TÜİK ve Merkez Bankası tarafından açıklanan çok sayıda güven endeksi var. Kamuoyu çoğunlukla ve haklı olarak tüketici güven endeksine daha çok dikkat kesilir. Oysa biliyorsunuz, işin bir de üretici tarafı var.
TÜİK, üretim tarafında perakende ticaret, inşaat ve hizmetler sektörlerine yönelik güven endeksleri açıklarken, Merkez Bankası reel kesim, yani sanayi sektörü güven endeksini her ay ilan ediyor. Ardından TÜİK tüm bu değerlerin ortalamasını alarak ekonomik güven endeksini açıklıyor. Elimizde arz tarafında dört endeks var. Arz ve talep tarafını daha kolay mukayese edebilmek için arz tarafındaki dört endeksi ortalamalarını alarak birleştirelim ve adına “üretici güven endeksi” diyelim.

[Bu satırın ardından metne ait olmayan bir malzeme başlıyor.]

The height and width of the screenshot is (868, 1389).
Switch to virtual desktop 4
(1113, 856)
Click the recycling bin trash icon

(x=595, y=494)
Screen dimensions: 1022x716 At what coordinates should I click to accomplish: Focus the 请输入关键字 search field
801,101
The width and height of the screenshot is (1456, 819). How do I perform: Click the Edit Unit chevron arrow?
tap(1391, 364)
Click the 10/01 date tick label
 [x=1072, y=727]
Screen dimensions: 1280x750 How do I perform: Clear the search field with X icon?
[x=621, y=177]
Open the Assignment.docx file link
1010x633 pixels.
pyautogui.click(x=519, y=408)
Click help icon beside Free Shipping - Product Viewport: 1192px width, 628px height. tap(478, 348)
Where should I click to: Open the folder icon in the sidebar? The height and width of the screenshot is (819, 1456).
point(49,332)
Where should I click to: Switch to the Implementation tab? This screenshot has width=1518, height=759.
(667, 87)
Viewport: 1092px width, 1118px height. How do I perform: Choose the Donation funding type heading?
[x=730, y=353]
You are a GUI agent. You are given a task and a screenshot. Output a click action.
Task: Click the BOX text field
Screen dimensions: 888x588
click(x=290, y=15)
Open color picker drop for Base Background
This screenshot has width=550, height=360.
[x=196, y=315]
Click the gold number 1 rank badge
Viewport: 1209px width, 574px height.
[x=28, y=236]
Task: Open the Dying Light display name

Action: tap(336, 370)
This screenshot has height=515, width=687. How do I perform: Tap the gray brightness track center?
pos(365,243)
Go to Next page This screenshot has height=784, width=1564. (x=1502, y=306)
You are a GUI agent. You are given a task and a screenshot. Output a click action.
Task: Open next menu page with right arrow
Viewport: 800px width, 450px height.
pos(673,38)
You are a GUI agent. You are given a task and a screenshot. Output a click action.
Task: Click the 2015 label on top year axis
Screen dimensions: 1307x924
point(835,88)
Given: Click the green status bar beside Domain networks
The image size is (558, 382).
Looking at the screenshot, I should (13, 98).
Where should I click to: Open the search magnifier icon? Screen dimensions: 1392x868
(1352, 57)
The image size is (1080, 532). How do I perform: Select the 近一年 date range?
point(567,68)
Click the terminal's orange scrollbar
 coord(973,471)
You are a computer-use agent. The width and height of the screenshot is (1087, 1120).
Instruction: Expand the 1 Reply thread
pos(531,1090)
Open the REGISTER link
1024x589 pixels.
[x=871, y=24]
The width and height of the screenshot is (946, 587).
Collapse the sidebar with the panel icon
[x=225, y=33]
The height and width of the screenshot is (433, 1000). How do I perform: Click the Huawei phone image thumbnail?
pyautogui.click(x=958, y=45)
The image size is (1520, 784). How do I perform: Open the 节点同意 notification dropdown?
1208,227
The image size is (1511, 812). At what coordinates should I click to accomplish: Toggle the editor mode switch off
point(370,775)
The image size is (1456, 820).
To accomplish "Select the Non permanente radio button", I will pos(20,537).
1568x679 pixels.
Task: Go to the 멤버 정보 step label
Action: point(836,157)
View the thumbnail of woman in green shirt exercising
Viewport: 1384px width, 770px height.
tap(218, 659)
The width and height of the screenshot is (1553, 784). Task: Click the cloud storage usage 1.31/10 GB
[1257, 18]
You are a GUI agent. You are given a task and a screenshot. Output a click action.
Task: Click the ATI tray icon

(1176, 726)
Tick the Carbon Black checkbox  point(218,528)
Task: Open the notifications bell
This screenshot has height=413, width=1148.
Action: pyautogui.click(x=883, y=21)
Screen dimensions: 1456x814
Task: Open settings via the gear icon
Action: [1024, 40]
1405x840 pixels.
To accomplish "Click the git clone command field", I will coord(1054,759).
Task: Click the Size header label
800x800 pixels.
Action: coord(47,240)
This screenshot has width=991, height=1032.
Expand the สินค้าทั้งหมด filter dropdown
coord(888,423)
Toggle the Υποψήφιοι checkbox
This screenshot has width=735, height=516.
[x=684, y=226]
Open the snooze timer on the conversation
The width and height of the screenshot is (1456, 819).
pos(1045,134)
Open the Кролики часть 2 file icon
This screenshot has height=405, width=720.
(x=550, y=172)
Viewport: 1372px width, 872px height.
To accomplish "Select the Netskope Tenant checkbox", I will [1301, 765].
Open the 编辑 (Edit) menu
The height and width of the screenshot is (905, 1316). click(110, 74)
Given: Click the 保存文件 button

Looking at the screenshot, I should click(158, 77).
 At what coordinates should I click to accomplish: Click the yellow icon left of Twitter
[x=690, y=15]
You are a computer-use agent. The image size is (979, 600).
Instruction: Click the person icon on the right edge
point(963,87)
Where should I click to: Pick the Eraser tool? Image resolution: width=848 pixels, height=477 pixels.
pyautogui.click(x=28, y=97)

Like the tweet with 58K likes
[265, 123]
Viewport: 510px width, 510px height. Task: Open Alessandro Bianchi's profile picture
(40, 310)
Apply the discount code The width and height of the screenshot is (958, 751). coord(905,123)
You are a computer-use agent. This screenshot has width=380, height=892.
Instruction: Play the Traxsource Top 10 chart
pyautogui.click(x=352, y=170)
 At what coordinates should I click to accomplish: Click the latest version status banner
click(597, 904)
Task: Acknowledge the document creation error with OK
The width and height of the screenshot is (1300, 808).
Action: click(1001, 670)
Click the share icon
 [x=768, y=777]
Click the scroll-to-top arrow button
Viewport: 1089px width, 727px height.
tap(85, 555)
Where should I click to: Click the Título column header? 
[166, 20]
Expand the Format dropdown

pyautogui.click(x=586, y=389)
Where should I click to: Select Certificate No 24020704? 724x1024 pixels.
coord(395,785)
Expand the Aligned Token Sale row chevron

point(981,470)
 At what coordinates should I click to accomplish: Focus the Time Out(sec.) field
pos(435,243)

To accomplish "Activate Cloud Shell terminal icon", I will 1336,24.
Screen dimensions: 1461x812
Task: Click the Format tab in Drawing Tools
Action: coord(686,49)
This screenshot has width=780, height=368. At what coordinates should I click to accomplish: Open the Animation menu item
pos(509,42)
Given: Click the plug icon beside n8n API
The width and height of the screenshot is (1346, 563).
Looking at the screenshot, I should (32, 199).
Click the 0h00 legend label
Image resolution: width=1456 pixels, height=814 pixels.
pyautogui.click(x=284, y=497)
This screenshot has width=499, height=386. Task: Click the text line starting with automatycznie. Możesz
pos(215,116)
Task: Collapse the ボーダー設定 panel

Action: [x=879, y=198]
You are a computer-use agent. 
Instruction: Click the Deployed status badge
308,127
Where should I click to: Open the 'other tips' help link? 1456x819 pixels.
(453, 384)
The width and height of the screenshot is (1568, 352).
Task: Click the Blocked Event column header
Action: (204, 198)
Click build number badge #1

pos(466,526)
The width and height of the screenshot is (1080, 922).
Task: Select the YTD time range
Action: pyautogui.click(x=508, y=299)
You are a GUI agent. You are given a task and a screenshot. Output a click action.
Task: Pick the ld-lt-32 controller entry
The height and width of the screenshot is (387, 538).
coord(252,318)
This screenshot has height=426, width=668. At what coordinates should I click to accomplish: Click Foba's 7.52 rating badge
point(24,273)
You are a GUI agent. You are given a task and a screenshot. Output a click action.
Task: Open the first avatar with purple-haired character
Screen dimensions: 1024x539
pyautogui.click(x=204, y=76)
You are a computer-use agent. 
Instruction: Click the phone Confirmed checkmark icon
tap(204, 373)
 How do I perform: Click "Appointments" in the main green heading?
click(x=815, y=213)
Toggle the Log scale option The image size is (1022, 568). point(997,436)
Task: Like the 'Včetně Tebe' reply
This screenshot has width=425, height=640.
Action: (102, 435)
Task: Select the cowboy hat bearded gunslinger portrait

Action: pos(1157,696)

Elbette tarım gibi önemli bir sektöre yönelik bir güven endeksi olmadığı için, türettiğimiz yeni endeks üretim tarafını tam olarak yansıtmıyor. Ancak yine de değerli bir gösterge. 2013 başından bu yana üretici güveni ve tüketici güvenini aynı grafikte buluşturduğumuzda ben üç sonuç çıkarıyorum:
1-Üretici ve tüketici güveni genel olarak paralel bir seyir izliyor.
2-Üretici güveni, tüketici güvenine göre daha volatil, yani daha fazla dalgalanıyor.
3-Son aylarda ikisi arasında bariz bir ayrışma var.
Grafiğin son bölümüne dikkat ederseniz, tüketici güveninin tarihi diplerinde olduğunu, üretici güveninin ise hem tarihi diplerinden çok uzak olduğunu, hem de son ayarda 13-14 puan yükseldiğini görüyoruz. Ekim itibarıyla iki endeks birbirinden hiç olmadığı kadar ayrışmış durumda.
Güven tüketim tarafında dipteyken, üretim tarafında neden yükseliyor?
Bunun birden çok nedeni olabilir.
Birincisi sanayi ve bazı hizmet sektörlerinde, artan dış talep nedeniyle ekonomik faaliyetin canlı olması.
İkincisi, turizmde geçen seneye göre iyi bir performans gösteriyor olmamız.
Üçüncüsü, son aylarda konut satışlarında hafif bir toparlanma olması.
Dördüncüsü pandemi sonrası normalleşme sürecinde üretim/arz tarafında beklentilerin iyileşmesi.
Ancak tüketici güveni bu artışlara eşlik etmiyor. Hem mevcut ekonomik durum hem gelecek 12 aya yönelik beklentiler oldukça zayıf. Son dönemde yaşanan döviz kuru artışları bunu daha da baskılayabilir.
Ben iki endeks arasındaki ayrışmanın uzun süre devam etmeyeceğini, her iki güvenin birbirine yakınsayacağını düşünüyorum. Bunun sebeplerinden biri ihracatın 2022’de bu yılki kadar canlı bir artış göstermeyecek olması. Buna paralel olarak sanayi üretimi ve reel sektör güveninin zayıflayacak olması. Ayrıca artan enflasyon hane halkının alım gücünü daha da azaltması iç talep üzerinde baskı yaratabilir.